> [EXERCISE INSTRUCTIONS]:
Would you output, exactly as written, the line with "Open Tempo estudado" and all lines after it to the end of the data below, and no others?

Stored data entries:

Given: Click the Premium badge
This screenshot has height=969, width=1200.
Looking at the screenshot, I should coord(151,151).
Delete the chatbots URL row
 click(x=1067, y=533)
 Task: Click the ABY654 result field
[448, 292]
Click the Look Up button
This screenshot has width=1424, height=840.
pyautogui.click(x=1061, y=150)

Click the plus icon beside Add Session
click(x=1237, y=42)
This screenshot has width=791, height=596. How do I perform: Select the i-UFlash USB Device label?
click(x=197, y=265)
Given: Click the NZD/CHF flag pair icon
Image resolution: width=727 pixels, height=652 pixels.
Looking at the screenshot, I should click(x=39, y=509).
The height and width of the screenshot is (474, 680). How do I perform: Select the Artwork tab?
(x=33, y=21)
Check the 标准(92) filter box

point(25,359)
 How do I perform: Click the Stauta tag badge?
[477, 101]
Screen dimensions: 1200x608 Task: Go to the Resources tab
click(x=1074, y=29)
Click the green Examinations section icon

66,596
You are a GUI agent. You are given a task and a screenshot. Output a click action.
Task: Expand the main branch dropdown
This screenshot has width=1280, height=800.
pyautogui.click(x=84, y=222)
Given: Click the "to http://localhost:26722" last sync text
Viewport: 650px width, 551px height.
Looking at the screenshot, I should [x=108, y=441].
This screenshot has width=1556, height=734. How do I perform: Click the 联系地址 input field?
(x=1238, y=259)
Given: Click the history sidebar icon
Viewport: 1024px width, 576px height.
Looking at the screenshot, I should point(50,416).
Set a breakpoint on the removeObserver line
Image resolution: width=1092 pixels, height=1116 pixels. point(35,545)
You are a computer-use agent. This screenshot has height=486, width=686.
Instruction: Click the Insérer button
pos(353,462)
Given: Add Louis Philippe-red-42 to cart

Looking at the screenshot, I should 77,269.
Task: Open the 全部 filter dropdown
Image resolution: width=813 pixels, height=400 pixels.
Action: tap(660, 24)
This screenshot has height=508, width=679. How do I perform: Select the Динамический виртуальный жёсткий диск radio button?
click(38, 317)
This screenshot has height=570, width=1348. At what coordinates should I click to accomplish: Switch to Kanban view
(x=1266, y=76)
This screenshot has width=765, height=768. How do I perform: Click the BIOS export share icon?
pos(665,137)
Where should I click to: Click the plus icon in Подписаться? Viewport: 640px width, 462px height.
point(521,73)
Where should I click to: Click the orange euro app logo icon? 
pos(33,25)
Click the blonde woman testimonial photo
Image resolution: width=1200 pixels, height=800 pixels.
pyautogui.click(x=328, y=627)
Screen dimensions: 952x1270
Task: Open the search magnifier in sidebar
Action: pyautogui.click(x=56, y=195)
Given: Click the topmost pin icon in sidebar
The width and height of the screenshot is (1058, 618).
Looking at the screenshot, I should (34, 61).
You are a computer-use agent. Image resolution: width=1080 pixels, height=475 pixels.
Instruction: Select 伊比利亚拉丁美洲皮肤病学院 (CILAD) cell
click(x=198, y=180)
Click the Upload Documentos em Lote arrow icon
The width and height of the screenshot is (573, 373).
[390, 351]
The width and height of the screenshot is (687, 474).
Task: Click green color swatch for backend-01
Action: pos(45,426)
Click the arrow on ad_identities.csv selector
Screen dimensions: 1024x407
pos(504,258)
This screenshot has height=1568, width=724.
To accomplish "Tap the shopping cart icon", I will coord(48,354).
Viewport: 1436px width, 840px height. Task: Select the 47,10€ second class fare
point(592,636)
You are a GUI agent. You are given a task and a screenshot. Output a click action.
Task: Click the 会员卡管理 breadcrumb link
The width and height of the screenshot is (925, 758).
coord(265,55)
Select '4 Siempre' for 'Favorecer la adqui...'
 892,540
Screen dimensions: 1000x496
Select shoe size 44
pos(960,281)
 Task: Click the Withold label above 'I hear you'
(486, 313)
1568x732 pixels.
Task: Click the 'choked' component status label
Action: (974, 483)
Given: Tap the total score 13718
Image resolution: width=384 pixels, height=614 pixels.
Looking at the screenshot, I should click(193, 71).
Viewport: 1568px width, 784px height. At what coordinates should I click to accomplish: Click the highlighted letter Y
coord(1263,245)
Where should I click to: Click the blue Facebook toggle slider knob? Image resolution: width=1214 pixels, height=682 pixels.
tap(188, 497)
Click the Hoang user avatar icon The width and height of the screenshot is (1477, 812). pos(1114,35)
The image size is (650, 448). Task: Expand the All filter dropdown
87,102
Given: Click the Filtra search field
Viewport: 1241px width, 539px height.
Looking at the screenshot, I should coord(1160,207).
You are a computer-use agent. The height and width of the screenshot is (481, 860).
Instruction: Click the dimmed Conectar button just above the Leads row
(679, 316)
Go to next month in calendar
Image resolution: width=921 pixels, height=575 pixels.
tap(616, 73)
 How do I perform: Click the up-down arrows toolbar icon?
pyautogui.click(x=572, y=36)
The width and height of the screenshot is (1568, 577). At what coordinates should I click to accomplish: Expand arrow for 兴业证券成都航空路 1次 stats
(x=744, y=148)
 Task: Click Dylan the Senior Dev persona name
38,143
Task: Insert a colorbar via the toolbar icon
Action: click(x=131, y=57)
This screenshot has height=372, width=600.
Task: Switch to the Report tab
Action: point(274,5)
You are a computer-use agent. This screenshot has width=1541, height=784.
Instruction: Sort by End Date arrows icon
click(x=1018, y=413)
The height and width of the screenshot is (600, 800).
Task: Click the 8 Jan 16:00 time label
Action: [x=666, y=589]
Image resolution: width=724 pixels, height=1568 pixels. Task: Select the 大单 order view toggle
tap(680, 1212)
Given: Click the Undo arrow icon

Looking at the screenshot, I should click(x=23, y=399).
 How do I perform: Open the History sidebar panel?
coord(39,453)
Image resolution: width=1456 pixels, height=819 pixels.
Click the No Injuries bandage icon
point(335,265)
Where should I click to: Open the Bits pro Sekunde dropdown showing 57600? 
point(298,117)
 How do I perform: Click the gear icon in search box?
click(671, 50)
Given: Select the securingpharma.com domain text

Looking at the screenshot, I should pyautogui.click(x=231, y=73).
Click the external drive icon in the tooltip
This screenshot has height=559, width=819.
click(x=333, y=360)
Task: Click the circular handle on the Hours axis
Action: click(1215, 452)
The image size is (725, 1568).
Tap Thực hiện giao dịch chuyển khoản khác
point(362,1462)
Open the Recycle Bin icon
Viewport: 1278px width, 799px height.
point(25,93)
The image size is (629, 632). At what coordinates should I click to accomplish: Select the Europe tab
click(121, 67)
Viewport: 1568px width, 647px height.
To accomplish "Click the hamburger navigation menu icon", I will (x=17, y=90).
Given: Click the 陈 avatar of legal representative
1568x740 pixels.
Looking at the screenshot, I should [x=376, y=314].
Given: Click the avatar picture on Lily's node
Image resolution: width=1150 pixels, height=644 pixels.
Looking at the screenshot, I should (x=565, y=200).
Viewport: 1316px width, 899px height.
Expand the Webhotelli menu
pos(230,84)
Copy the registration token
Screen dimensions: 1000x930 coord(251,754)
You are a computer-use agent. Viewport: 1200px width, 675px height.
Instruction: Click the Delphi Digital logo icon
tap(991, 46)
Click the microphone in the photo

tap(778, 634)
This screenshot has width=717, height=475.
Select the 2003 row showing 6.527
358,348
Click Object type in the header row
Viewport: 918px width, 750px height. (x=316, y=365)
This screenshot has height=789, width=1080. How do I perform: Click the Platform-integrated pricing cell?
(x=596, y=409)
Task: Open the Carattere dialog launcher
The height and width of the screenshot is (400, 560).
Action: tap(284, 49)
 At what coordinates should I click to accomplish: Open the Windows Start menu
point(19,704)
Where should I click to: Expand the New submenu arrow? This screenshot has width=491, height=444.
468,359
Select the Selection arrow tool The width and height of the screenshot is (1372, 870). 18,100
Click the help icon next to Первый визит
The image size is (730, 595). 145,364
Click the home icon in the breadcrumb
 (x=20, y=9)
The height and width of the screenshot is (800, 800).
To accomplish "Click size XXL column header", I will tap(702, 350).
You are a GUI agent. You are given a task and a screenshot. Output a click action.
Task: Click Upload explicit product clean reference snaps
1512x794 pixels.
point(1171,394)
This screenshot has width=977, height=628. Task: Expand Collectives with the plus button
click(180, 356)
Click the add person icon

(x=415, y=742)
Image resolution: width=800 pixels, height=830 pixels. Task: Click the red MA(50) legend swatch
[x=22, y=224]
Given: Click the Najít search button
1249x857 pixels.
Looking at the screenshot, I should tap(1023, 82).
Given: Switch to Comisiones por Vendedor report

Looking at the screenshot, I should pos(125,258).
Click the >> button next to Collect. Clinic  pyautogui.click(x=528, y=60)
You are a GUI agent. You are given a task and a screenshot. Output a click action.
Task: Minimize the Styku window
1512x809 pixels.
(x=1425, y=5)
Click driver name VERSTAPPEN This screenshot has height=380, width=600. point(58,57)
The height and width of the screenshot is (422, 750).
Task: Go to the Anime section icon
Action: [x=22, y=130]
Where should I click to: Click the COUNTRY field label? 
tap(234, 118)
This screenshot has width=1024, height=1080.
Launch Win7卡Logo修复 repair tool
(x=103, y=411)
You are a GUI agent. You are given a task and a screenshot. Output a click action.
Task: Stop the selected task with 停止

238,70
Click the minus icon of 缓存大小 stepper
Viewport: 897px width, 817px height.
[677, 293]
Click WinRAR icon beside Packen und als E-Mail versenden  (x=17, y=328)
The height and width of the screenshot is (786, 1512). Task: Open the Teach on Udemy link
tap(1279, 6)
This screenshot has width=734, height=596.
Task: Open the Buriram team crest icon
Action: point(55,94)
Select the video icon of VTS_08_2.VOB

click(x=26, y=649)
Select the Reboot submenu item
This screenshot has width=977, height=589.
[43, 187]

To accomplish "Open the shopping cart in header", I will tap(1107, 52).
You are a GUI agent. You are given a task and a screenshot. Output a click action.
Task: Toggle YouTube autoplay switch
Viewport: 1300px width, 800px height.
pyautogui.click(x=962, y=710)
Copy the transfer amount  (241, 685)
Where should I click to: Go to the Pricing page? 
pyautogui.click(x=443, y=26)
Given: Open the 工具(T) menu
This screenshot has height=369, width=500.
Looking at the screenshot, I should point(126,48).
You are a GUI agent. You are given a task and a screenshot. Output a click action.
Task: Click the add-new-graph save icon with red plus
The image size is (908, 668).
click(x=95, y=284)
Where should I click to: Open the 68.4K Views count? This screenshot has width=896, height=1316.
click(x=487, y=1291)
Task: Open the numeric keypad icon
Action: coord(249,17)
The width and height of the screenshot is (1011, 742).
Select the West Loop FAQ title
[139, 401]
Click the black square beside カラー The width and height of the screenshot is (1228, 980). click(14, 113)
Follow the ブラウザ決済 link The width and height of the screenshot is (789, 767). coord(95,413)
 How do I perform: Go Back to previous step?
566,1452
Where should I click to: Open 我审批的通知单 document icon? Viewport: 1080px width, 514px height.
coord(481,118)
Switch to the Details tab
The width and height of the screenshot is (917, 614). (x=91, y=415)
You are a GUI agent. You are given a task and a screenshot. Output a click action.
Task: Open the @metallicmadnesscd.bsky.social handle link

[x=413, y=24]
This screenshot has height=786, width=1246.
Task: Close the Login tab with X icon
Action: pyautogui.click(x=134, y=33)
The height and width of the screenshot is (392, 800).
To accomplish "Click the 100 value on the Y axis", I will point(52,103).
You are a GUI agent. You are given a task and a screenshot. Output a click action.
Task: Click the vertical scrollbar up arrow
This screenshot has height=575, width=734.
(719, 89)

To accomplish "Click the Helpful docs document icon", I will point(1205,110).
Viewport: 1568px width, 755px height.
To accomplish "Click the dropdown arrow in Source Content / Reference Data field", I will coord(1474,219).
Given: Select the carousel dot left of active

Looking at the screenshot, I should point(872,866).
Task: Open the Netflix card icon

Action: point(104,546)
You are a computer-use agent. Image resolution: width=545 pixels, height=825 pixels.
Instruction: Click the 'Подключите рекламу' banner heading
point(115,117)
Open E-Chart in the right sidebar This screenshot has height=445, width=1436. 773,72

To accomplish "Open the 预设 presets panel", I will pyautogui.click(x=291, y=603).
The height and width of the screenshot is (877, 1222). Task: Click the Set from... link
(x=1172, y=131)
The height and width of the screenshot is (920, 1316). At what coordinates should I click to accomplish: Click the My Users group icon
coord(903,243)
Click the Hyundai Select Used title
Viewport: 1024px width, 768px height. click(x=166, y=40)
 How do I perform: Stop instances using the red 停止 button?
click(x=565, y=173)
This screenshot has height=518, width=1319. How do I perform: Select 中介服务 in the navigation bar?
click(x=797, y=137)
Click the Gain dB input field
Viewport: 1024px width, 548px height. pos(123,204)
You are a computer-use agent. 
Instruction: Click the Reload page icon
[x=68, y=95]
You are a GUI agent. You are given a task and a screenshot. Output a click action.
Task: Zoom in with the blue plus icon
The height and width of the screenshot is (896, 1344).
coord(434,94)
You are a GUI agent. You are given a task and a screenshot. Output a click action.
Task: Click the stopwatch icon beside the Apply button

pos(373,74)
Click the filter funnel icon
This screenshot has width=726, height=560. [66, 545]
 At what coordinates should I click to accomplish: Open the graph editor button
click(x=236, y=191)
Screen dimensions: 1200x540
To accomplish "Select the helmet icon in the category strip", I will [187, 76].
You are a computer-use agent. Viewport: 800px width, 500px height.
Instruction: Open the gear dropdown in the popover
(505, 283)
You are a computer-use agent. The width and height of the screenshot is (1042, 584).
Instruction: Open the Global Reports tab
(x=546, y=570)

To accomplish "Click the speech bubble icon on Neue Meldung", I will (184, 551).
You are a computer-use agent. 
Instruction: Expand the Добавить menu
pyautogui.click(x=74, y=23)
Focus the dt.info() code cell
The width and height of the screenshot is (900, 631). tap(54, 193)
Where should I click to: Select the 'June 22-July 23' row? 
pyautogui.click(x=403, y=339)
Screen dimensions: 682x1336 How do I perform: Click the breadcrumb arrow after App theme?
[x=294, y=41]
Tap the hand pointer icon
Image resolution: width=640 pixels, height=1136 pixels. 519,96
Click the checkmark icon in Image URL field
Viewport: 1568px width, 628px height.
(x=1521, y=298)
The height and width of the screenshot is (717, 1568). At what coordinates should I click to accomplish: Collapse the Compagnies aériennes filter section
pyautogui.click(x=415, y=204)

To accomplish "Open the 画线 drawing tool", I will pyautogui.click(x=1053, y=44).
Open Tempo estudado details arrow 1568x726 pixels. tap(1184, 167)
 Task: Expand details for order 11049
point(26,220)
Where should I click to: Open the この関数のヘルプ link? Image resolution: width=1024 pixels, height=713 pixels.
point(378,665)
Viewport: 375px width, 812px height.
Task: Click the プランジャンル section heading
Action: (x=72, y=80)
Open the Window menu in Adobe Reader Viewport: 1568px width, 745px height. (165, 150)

> [SOLUTION FOR THIS TASK]:
Open Tempo estudado details arrow 1568x726 pixels. tap(1184, 167)
 Task: Expand details for order 11049
point(26,220)
Where should I click to: Open the この関数のヘルプ link? Image resolution: width=1024 pixels, height=713 pixels.
point(378,665)
Viewport: 375px width, 812px height.
Task: Click the プランジャンル section heading
Action: (x=72, y=80)
Open the Window menu in Adobe Reader Viewport: 1568px width, 745px height. (165, 150)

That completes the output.